The ESC has zero Black people on its board. Zero, zilch, nada, nothing. It’s laughable, really. So unsurprisingly, the diversity of their annual conference speakers is dismal. Even the ESC social media ambassadors did not include a single Black person. Again, laughable.
I’m not an expert in diversity, far from it. Others have dedicated their entire careers to researching it and creating mechanisms to disrupt and dismantle the systems that prevent diversity from improving life as we know it. However, I do know that including white women (and yes, most women who call themselves “women of color” are white) is not diversity. If the ESC cared, and I am certain they don’t because Europe’s systemic racism is on par with the U.S.’s, they would hire individuals to serve as consultants to address this embarrassing issue.
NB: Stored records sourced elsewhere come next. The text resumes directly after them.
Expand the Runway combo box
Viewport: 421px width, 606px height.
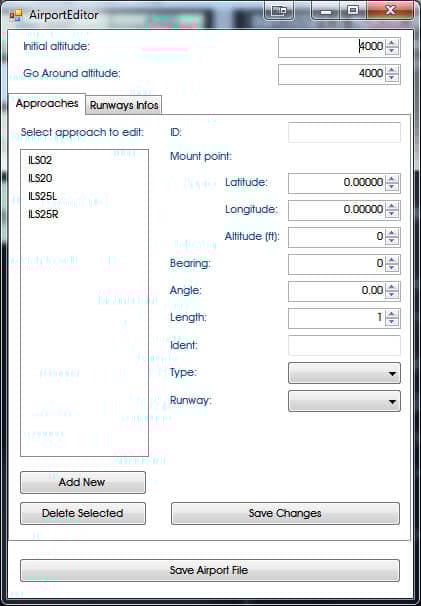click(344, 401)
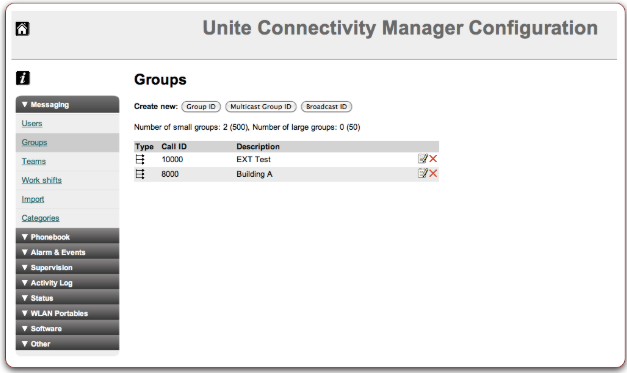Viewport: 627px width, 373px height.
Task: Open the Categories link
Action: (40, 218)
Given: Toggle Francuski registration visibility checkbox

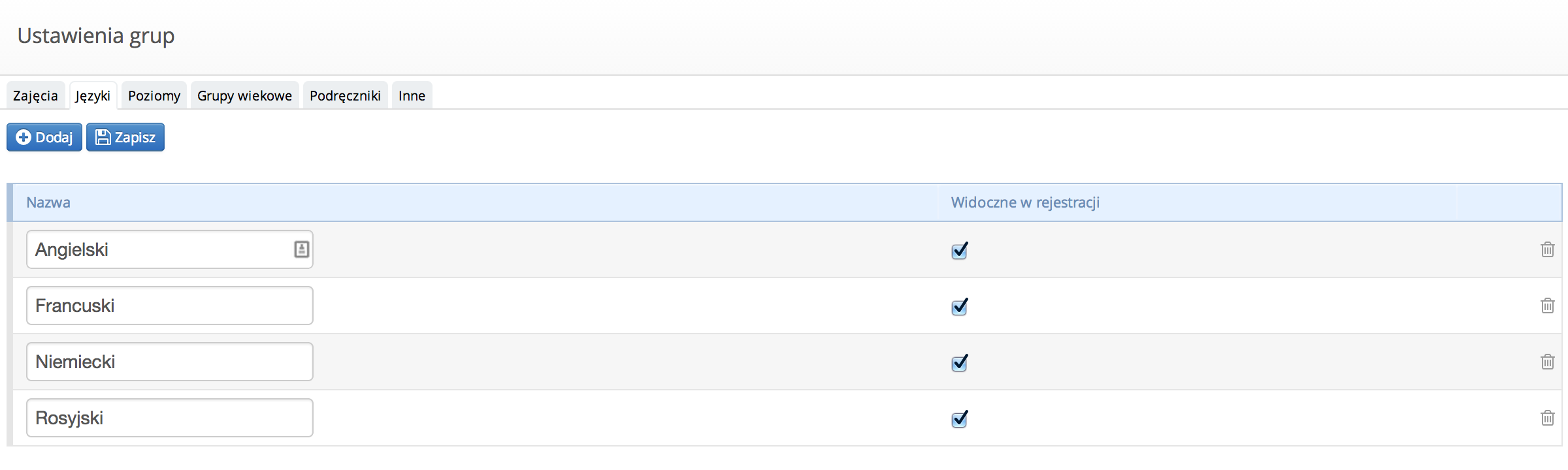Looking at the screenshot, I should [x=959, y=307].
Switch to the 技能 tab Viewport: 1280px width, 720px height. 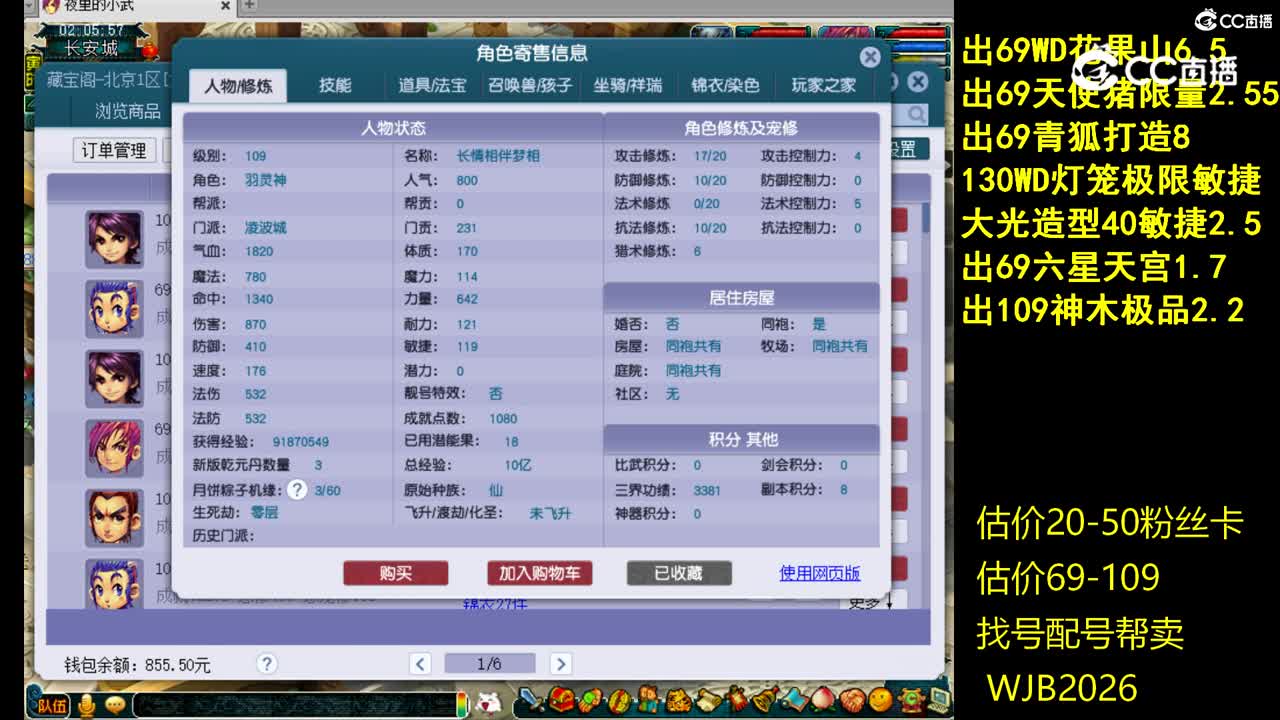coord(335,85)
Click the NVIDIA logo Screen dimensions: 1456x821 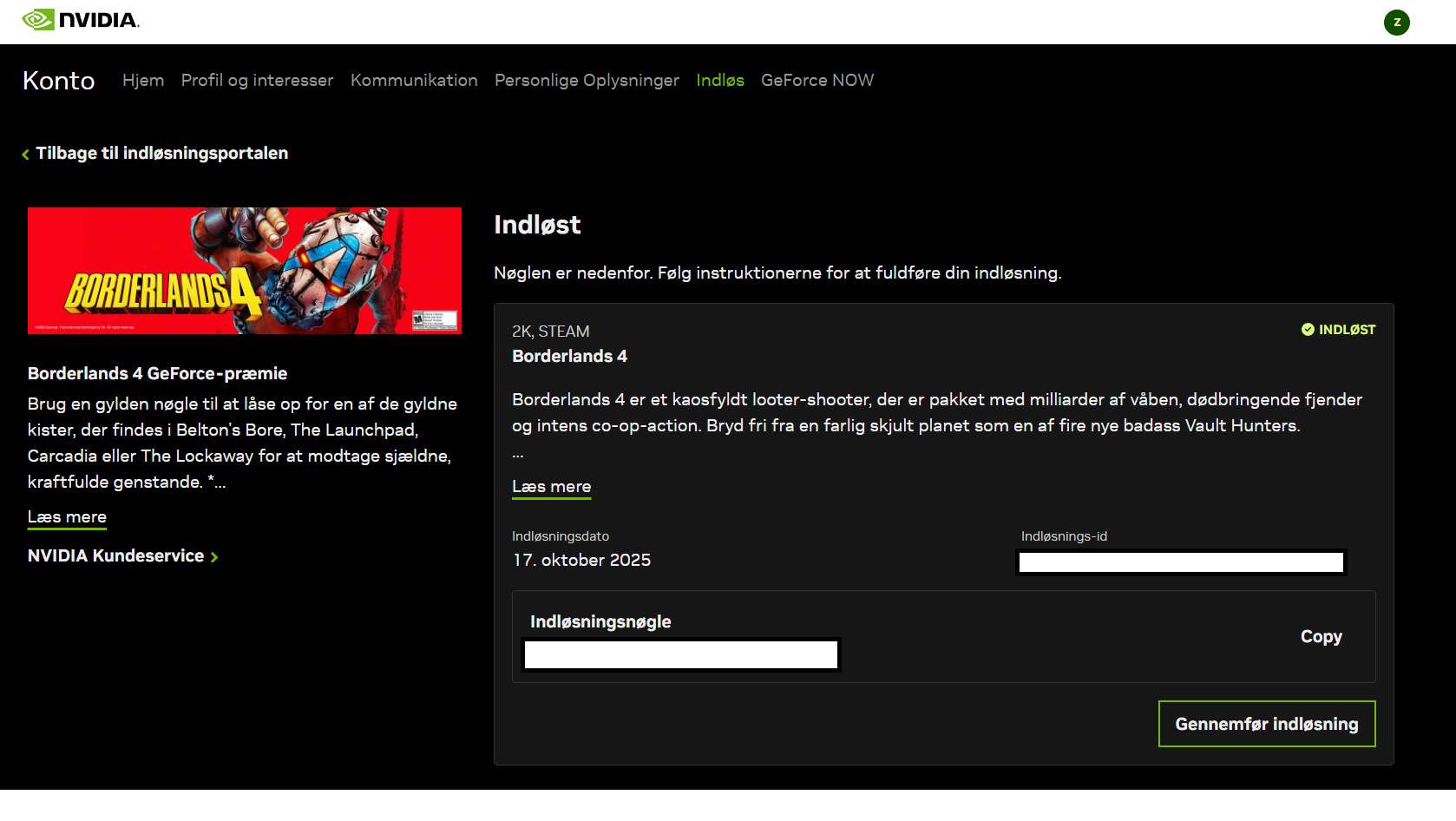click(80, 20)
And for those telling me I’m just mad I didn’t get invited … I could care less to buy my own plane ticket and pay for a hotel during Europe’s high season to attend a conference that does not elevate Black women and men in cardiology. I am speaking up on behalf of those who cannot or will not due to fear of retaliation. I, on the other hand, truly do not care because when you speak up for the most oppressed in any situation, you can never be wrong.
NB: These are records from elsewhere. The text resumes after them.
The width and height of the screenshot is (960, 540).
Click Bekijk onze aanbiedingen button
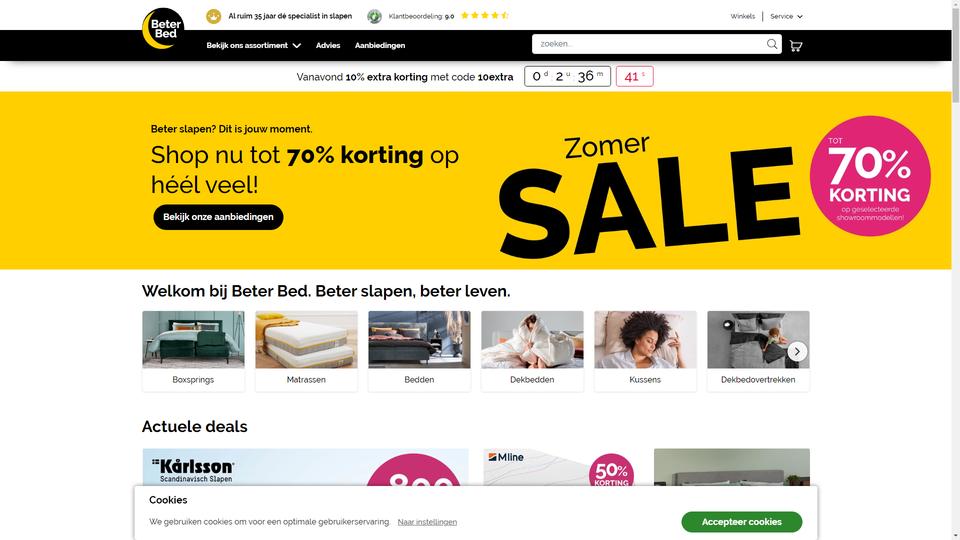[x=218, y=217]
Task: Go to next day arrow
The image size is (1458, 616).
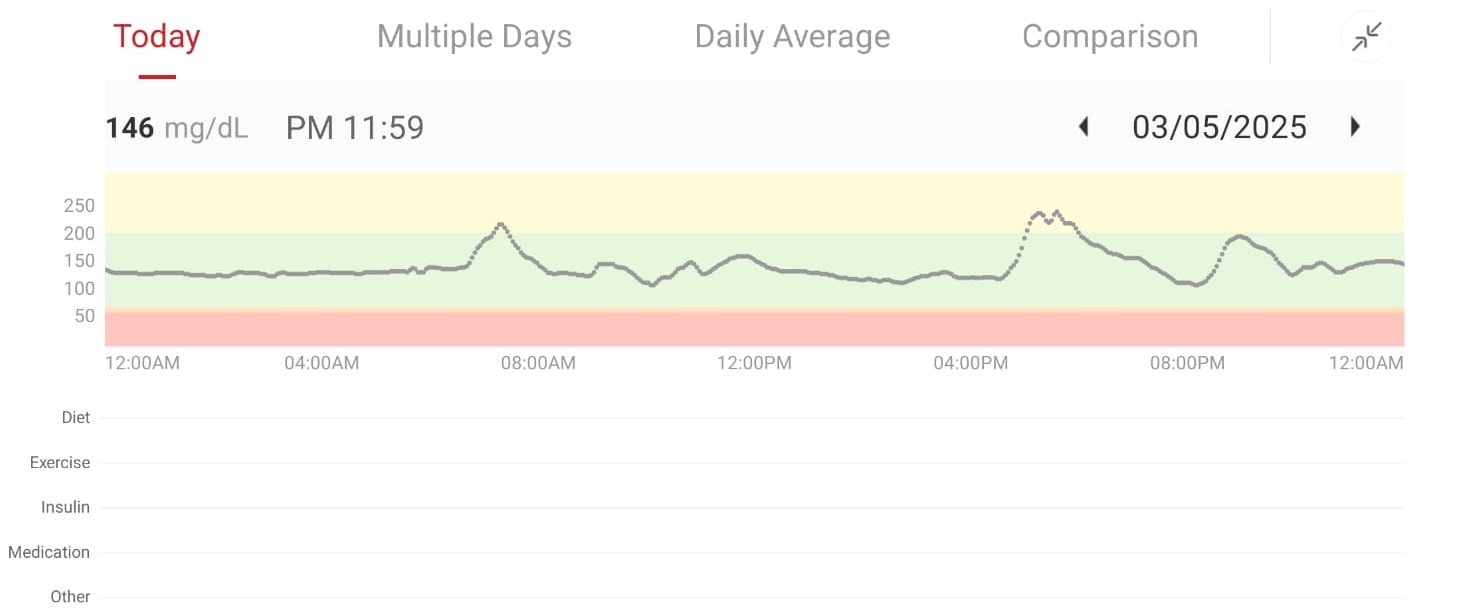Action: (x=1355, y=127)
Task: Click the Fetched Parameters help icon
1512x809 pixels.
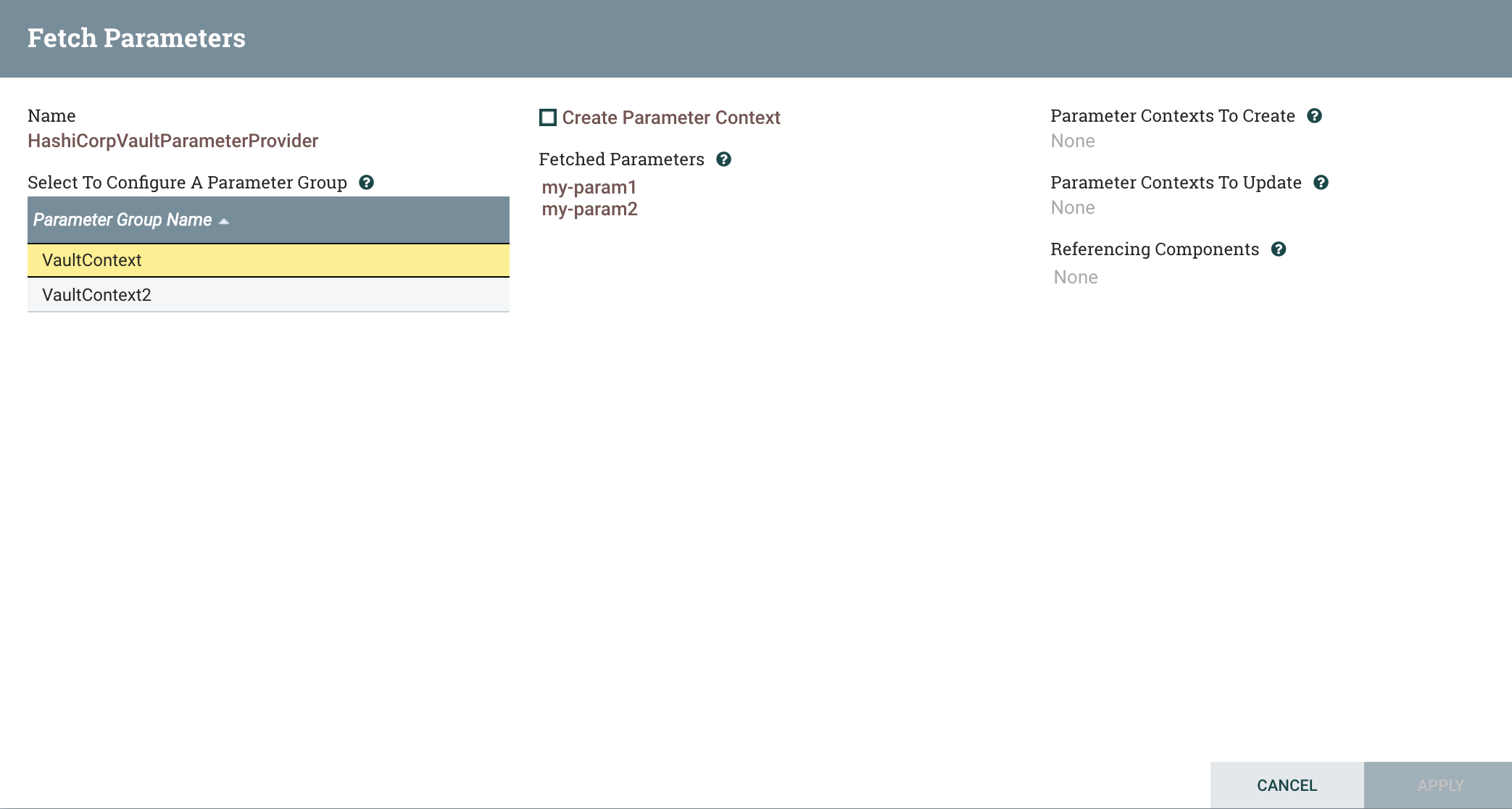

So, what does diversity mean to me? It means that everyone gets a chance. Whether you went to the University of Cincinnati for every part of your training or whether you were born and bred in the Harvard system. Whether you are Black, Hispanic/Latinx, American Indian, Pacific Islander, Alaska Native, or whatever race and/or ethnicity you identify with, everyone should get a chance. Women, LGBTQIA+ individuals, individuals with physical or intellectual disabilities, first-generation college and medical students, refugees seeking asylum, immigrants (undocumented included), and formerly incarcerated individuals. Everyone should get a chance. Low-income, non-native English speakers, the movers and shakers and the quiet ones, the misfits and the rebels, and the ones who march to the beat of their own drum. Everyone deserves a chance. Everyone.
Do I think we are doing well in cardiology? Absolutely not. I have never seen a sign language interpreter on stage at any of the big cardiology annual conferences nor seen stages with wheelchair access. Most cardiology societies and journals are led by incredibly non-diverse presidents and boards. Give people a chance. Pull up extra seats to the table and add extra positions on your boards. Train people so that you make them “good enough” for your organization.
Do I think we have the tools to do better? Absolutely.
So, I hope my generation and the one coming after mine continue to create the kind of trouble the late great Congressman John Lewis recommended we create.
Speak up. It’s so worth it.
Nasrien E. Ibrahim is a cardiologist.